Escolme’s essay focuses largely on the changing social meaning of “happy” and “happiness” that you can see in the play. For a long time, to be happy meant – more or less – to be merely lucky, Escolme writes; but the meaning has evolved into something over which we have more control.

Deep into the play’s action, when he’s out on the moors mid-storm, Lear rages and rants and alternates between making no sense and making deep, profound sense. He encounters a beggar, Bedlam Tom, who is really another character fallen deep into misfortune.

Escolme writes about the way in which the play – and particularly a recent performance of the play by the actor Simon Russell Beale – provides scenes of relief for Lear’s madness through interacting with Bedlam Tom.

Lear’s in bad shape, but Bedlam Tom is worse.

“Lear gains momentary relief from his misery through ceasing to focus on himself and identifying with those less happy,” Escolme writes.

In other words, if Lear has something to teach us about happiness, Escolme argues, it is that you don’t find it in trying to make yourself happy. You find it in forgetting yourself.

This is an interesting thought on a day when a lot of us will examine our own happiness through the lens of our selves, finding our reasons to be thankful in the things that please us most.

Which brings me back to the couch and the kid’s sickness.

There’s a lot that makes me grateful about my family and my life. And there’s a lot that makes me – at times, in moments – annoyed with life, as well. Grouchy at the ways it interrupts my selfish comfort.

I get great joy from raising my son, who is 11 and for whom we are older-than-typical parents trying to keep up.
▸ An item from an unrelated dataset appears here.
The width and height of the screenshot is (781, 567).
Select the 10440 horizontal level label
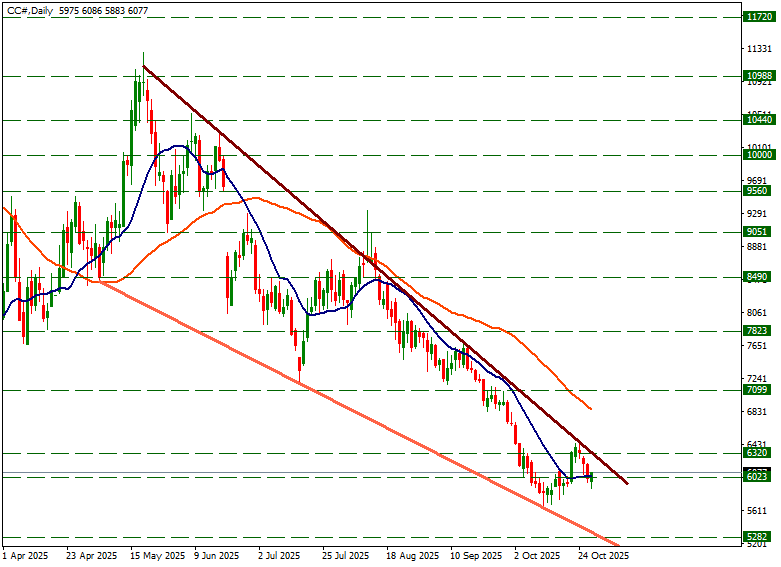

I don’t get great joy from cleaning up after him when he’s sick.

But what I’m trying to hold in my mind as true this Thanksgiving is the fact that, of all the things I should be grateful for in my rich, full life, the moment when my wife and I were forced to jump off our comfortable couch, and compelled to stop watching whatever we were watching on our enormous television in the middle of our warm, well-fed lives, forced to take to the needs of this person who we care about more than anything else – that moment is also one whose impact we should appreciate.

We weren’t naked on the moors or anything. But we were yanked out of our selves and into consideration for another, and that, too, is reason for gratitude.